MAGHREB
13/09/2013 12h:37 CET | Actualisé 15/09/2013 07h:45 CET

Tunisie: Suite aux révélations sur l'assassinat de Brahmi, Lotfi Ben Jeddou ordonne l'ouverture d'une enquête interne

Facebook/Ministère de l'Intérieur

Le ministre tunisien de l'Intérieur Lotfi Ben Jeddou a ordonné vendredi une enquête interne après que Taieb Laguili, membre de l'Initiative pour la Recherche de la Vérité sur l'Assassinat de Chokri Belaid (IRVA), ait révélé qu'un service de renseignement étranger avait informé la Tunisie, 11 jours avant l'assassinat du député Mohamed Brahmi que ce dernier risquait d'être tué.

L'agence officielle TAP a indiqué que M. Ben Jeddou "a ordonné l'ouverture d'une enquête" interne au ministère, le ministre n'ayant pas été informé "d'une alerte d'un service de renseignement étranger" datée du 14 juillet mettant en garde contre l'assassinat en préparation du député Mohamed Brahmi, tué par balles le 25 du même mois.

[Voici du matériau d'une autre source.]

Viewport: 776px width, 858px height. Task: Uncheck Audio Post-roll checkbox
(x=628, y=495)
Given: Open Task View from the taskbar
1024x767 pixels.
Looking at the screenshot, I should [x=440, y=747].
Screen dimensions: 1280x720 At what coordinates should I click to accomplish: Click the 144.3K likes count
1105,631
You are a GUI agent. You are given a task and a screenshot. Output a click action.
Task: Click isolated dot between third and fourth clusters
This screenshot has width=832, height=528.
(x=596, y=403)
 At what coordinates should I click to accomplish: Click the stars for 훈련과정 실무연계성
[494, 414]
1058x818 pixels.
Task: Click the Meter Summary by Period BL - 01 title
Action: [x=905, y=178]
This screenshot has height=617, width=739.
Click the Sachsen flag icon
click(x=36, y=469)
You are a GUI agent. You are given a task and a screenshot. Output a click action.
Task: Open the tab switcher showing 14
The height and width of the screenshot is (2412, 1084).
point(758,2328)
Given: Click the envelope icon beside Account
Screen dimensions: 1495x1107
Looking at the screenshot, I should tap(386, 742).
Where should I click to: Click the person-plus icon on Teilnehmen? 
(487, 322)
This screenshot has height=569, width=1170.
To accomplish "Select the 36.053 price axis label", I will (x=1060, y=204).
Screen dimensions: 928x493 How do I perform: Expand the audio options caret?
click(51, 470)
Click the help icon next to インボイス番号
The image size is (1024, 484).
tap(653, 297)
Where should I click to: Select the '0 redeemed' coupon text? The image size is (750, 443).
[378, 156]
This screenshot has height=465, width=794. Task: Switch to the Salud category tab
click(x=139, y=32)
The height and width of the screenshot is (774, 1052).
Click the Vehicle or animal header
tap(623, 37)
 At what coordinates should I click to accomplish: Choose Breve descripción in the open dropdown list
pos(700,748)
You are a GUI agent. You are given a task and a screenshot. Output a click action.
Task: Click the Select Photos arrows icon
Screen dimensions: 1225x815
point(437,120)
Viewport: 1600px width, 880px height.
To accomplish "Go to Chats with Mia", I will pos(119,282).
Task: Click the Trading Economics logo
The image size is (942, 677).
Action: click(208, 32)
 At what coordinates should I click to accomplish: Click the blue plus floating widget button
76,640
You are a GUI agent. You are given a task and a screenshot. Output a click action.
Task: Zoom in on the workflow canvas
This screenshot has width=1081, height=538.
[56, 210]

L'enquête doit déterminer "les raisons pour lesquelles le ministre n'a pas été informé de cette alerte et pourquoi (cette alerte) n'a pas fait l'objet de vérifications", selon la même source.

Lors d'une conférence de presse, le Front Populaire avait annoncé jeudi, sans présenter ses preuves, que la police tunisienne et le Chef du gouvernement, l'islamiste Ali Larayedh, étaient informés depuis le 14 juillet du fait que M. Brahmi allait être la cible de tueurs, mais que la victime n'avait pas été informée du danger. Les députés retirés de l'Assemblée ont annoncé leur intention de porter plainte contre M. Larayedh.

Cet assassinat a déclenché une profonde crise politique, toujours en cours, l'opposition réclamant la démission sans conditions du gouvernement et la mise en place d'un gouvernement apolitique.

Le parti Ennahdha, dirigeant la Troïka au pouvoir, a indiqué accepter le principe de la démission du gouvernement, mais veut au préalable un accord sur l'adoption de la future Constitution, d'un calendrier et d'une loi électorale.